The first employees, including geologists and mining engineers are expected to arrive later this month.

Zimbabwe’s diamond production has tumbled in recent years as easy pickings at the once vast Marange diamond fields have been exhausted. Output is down almost 75 percent in the past five years, with the southern African nation now producing just a fraction of what Russia mines.

It is expected to produce 3.5 million carats in 2018, up from 2.5 million in 2017.

In 2008, hundreds were killed and thousands had to leave their homes as Zimbabwe’s military forced artisan miners to leave Marange after the early stages of the diamond rush.

Alrosa, which says it is responsible for 27% of the global rough diamond production in terms of carats, already has operations in Angola and Botswana.
In early 2016, ex-president leader Robert Mugabe went further, evicting all diamond mining firms, including two Chinese joint venture companies from Marange. It said at the time their licenses had expired after they declined to merge under a newly created state-owned mining firm.

Mugabe’s administration was frequently accused by human rights groups and other critics of giving the army and security forces access to mineral wealth following the operation.

Zimbabwe’s new President Emmerson Mnangagwa is already making moves to end the country’s international isolation and attract foreign investment to boost an economy in tatters, including allowing new private investment in the diamond fields.

His government is also considering waiving a rule that prevents foreign investors from holding controlling stakes in its diamond mines.

“We also seek to support Zimbabwe in the development of its diamond-mining industry in line with industry’s best practices,” Alrosa’s Chief Executive Officer Sergey Ivanov said in the statement.

In late October, the company began production at its new Verkhne-Munskoye diamond field in eastern Siberia, which will partly substitute suspended output at the company’s underground Mir mine.
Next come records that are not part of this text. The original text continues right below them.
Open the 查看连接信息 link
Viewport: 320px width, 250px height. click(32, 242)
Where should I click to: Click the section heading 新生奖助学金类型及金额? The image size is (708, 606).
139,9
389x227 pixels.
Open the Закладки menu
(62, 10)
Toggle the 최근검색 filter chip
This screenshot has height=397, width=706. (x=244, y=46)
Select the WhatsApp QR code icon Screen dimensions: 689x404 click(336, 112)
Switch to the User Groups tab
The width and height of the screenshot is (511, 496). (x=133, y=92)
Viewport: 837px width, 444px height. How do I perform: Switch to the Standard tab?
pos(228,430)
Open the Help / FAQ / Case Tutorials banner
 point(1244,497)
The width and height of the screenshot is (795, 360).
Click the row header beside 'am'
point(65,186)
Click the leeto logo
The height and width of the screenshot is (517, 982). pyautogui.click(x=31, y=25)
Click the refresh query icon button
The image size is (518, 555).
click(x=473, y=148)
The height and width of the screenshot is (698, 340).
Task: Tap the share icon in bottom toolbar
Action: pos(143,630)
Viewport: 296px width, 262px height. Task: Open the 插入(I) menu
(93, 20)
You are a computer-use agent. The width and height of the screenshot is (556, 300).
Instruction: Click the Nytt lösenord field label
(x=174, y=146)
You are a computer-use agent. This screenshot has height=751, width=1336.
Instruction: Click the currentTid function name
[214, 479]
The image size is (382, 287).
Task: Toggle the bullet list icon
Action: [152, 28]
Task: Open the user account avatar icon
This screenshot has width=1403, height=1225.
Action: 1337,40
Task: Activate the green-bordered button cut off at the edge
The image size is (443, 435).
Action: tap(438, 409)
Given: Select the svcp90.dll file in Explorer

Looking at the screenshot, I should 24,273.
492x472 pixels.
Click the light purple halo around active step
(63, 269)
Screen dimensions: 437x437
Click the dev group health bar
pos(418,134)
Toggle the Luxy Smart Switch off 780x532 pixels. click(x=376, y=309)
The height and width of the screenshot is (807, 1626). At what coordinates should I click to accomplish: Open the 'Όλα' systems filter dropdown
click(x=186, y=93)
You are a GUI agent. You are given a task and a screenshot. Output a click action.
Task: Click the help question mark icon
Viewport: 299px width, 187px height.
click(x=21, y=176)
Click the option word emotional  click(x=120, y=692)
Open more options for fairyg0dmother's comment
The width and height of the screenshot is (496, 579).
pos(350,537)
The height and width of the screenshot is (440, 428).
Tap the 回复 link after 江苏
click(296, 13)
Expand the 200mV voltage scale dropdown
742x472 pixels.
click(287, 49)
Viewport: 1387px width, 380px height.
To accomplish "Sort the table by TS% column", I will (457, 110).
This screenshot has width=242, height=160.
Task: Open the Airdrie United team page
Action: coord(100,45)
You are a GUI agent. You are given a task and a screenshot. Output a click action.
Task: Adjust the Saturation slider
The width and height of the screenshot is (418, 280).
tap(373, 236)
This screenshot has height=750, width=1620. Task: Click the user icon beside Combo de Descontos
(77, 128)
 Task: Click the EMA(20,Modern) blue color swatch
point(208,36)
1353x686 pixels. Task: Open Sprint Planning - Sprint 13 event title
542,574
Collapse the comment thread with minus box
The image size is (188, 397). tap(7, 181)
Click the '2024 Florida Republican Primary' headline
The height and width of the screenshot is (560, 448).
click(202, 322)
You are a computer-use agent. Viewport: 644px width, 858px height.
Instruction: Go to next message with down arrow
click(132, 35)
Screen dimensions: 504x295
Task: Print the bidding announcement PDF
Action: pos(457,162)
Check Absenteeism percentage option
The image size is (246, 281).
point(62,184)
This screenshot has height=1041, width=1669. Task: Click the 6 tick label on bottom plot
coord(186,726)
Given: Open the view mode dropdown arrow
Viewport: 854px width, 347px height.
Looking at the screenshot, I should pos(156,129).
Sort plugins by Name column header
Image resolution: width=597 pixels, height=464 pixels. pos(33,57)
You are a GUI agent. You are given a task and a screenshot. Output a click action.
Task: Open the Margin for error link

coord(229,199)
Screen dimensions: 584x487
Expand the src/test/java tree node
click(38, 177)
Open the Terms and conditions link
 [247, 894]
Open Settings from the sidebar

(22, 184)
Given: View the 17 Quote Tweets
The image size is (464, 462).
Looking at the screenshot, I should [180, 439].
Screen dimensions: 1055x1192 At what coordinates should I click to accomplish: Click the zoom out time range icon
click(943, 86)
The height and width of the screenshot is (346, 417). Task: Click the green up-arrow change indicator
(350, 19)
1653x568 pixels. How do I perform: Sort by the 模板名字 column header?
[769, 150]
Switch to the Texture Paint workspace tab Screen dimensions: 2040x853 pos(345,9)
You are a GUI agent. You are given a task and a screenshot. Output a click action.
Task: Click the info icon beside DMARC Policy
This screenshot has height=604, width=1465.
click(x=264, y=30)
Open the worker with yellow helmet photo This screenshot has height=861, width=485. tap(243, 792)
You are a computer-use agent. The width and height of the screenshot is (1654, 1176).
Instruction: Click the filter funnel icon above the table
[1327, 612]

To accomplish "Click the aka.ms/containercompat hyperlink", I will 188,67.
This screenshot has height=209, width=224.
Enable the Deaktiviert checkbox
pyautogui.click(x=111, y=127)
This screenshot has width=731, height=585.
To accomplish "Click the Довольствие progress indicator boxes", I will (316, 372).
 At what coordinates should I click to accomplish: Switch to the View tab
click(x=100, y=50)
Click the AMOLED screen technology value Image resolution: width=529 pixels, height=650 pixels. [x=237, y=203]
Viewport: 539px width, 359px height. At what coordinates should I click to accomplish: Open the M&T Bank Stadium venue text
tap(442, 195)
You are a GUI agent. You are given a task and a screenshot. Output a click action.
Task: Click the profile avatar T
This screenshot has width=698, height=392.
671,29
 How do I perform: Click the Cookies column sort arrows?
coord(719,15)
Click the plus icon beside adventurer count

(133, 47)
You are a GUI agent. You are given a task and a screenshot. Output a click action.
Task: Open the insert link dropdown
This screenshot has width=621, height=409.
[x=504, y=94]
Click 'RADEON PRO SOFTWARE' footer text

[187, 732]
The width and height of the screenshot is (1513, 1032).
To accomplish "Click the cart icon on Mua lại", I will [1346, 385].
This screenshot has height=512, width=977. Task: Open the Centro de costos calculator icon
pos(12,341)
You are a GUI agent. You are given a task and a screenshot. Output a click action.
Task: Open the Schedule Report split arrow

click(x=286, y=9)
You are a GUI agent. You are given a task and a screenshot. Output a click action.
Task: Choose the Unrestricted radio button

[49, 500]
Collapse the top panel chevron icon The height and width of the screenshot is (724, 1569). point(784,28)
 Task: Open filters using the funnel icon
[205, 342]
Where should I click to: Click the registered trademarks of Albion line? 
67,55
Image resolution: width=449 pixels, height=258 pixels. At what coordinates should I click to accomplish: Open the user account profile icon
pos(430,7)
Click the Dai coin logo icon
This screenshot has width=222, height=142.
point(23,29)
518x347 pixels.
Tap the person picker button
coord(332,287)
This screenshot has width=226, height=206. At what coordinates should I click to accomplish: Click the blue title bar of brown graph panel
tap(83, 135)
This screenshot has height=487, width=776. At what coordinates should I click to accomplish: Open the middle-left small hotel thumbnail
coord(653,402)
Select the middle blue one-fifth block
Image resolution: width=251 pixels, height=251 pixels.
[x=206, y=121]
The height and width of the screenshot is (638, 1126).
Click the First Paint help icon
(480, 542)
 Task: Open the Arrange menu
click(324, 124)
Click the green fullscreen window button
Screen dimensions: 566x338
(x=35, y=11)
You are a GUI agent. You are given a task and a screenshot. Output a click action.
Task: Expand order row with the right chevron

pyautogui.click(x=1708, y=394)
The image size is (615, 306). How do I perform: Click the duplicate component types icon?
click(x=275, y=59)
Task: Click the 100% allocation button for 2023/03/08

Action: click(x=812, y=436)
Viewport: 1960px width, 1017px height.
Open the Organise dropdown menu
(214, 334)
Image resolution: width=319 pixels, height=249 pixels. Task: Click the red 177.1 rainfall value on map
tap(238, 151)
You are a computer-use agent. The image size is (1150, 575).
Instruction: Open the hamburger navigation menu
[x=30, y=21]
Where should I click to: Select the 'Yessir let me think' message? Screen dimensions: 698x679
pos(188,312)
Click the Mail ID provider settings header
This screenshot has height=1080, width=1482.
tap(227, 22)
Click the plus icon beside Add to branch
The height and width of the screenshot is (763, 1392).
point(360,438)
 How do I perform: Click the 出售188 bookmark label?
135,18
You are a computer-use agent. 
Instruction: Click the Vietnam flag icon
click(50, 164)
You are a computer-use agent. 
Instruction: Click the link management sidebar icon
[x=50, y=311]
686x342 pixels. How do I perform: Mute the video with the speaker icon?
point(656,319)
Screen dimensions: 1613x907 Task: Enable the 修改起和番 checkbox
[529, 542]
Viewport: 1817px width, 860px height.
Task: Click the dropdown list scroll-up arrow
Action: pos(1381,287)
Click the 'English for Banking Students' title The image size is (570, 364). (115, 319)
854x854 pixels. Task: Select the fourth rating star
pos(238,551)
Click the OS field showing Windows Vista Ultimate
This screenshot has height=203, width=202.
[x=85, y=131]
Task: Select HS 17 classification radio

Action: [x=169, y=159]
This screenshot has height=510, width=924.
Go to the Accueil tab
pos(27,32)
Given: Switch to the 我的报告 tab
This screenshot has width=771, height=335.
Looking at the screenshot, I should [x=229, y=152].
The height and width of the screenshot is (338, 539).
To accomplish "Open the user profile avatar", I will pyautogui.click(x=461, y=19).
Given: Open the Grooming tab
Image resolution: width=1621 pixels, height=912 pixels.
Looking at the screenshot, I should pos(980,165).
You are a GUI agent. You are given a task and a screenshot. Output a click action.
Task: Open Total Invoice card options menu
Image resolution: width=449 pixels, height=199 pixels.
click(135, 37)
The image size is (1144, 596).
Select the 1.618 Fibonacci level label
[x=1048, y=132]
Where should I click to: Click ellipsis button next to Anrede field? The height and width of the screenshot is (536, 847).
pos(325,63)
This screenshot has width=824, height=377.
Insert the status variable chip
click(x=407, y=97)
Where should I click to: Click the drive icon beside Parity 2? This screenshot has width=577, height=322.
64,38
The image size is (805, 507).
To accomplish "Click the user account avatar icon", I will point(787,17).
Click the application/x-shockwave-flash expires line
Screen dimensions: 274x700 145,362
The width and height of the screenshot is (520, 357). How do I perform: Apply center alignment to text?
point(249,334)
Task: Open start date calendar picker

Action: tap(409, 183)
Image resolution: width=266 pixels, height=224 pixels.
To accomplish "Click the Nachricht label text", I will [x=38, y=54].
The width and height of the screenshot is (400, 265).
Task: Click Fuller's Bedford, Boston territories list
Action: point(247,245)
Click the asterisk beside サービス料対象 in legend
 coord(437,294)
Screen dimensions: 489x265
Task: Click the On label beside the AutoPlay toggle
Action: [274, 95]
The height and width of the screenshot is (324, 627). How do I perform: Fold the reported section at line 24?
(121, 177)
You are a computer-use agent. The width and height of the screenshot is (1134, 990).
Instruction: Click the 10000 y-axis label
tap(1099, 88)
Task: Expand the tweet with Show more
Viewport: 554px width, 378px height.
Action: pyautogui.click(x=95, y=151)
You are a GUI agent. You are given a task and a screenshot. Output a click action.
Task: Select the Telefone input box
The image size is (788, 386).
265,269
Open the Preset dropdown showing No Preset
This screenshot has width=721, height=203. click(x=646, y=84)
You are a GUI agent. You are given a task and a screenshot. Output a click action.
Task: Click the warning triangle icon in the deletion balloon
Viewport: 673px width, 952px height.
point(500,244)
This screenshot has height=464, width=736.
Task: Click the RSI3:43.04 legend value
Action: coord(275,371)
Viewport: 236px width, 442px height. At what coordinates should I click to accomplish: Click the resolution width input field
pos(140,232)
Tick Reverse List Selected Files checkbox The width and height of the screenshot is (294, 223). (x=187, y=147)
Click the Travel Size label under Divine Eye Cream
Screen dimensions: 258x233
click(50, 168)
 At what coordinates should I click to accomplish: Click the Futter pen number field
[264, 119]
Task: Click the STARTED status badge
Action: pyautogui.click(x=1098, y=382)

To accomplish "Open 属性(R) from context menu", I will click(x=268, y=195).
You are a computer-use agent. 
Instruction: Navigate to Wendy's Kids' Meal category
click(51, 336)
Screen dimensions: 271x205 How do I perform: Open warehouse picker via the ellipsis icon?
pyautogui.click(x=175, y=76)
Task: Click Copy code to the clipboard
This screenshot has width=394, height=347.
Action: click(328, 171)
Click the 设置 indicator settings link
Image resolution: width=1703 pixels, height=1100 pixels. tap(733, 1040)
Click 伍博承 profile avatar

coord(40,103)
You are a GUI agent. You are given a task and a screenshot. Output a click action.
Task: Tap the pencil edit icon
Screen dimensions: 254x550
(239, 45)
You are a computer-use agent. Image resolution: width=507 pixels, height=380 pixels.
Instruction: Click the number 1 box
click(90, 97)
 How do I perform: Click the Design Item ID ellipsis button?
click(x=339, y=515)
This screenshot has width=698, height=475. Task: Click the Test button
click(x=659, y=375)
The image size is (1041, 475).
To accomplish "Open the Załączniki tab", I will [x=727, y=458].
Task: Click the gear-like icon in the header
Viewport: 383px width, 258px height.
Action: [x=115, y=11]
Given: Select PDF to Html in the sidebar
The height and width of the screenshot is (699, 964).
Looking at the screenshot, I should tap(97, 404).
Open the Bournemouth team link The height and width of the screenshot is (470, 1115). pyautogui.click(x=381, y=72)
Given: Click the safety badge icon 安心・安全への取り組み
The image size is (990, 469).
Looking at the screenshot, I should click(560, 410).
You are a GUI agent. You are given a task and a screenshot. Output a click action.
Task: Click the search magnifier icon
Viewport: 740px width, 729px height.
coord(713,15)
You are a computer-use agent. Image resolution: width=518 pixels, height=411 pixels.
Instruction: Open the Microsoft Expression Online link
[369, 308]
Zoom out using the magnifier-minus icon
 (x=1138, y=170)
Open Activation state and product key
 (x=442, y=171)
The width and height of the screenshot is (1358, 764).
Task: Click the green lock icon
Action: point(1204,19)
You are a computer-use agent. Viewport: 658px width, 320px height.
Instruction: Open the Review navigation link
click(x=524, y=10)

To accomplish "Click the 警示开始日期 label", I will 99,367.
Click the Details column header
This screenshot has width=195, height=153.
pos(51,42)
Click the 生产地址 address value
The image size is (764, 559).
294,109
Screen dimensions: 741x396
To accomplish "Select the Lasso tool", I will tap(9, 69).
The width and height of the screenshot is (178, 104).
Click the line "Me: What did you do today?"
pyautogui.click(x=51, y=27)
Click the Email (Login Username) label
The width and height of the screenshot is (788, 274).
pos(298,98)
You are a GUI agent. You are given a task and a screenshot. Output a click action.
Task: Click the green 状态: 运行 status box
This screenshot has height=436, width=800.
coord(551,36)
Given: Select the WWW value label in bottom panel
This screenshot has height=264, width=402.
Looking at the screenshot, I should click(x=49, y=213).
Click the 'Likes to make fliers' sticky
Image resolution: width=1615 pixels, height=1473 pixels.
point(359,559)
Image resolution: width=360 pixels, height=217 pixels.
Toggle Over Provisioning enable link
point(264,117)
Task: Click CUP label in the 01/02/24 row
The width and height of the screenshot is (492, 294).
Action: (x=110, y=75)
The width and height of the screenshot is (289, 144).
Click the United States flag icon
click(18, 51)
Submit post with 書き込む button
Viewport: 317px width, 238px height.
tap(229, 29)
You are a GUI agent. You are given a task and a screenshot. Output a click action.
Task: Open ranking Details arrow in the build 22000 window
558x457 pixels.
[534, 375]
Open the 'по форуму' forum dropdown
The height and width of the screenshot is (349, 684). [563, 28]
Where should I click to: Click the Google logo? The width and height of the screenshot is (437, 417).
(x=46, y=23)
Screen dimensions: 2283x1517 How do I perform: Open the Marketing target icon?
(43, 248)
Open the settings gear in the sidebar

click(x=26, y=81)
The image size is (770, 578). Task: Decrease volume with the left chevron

That operation was flooded when water seeped in from an open-pit mine above it in 2017.

From Libya to Madagascar, Russia has been carving out a niche in Africa in part by shoring up strongmen in unstable but potentially rich states. The Kremlin has made the region a focus of its efforts to reassert geopolitical prowess and open new markets for domestic companies hamstrung by Western sanctions. President Vladimir Putin will host more than 50 leaders from the continent for the first Russia-Africa summit this year.

Russia’s diamond resources at already working fields are expected to be fully exhausted by 2047, Natural Resources Minister Dmitry Kobylkin said in an interview with Interfax last month. So along with new studies in its home country, Alrosa has to look to Africa, he said.